Task statement:
Extract every text line from the records below, keeping each one word for word, and leave the pictures out of your answer.

## Start

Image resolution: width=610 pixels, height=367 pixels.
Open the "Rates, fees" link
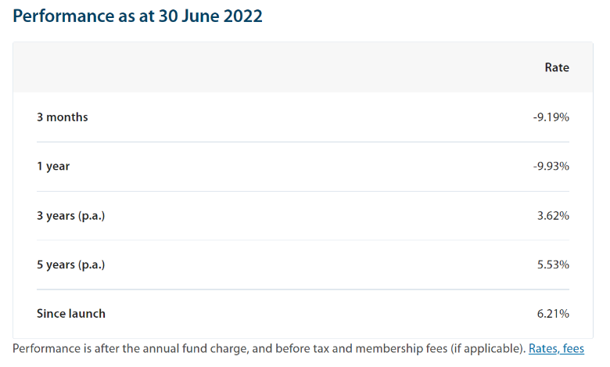point(556,348)
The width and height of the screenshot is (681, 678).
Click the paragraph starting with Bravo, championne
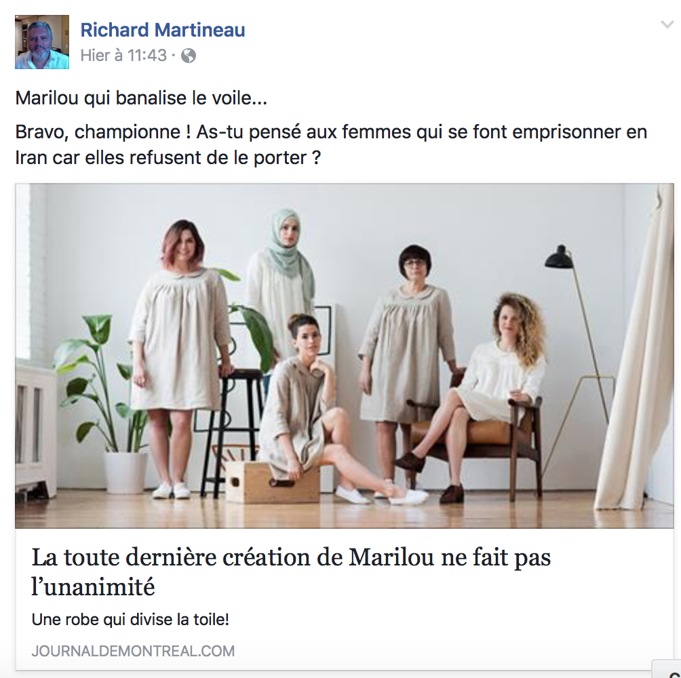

## End

Full answer:
Image resolution: width=610 pixels, height=367 pixels.
Open the "Rates, fees" link
point(556,348)
The width and height of the screenshot is (681, 678).
Click the paragraph starting with Bravo, championne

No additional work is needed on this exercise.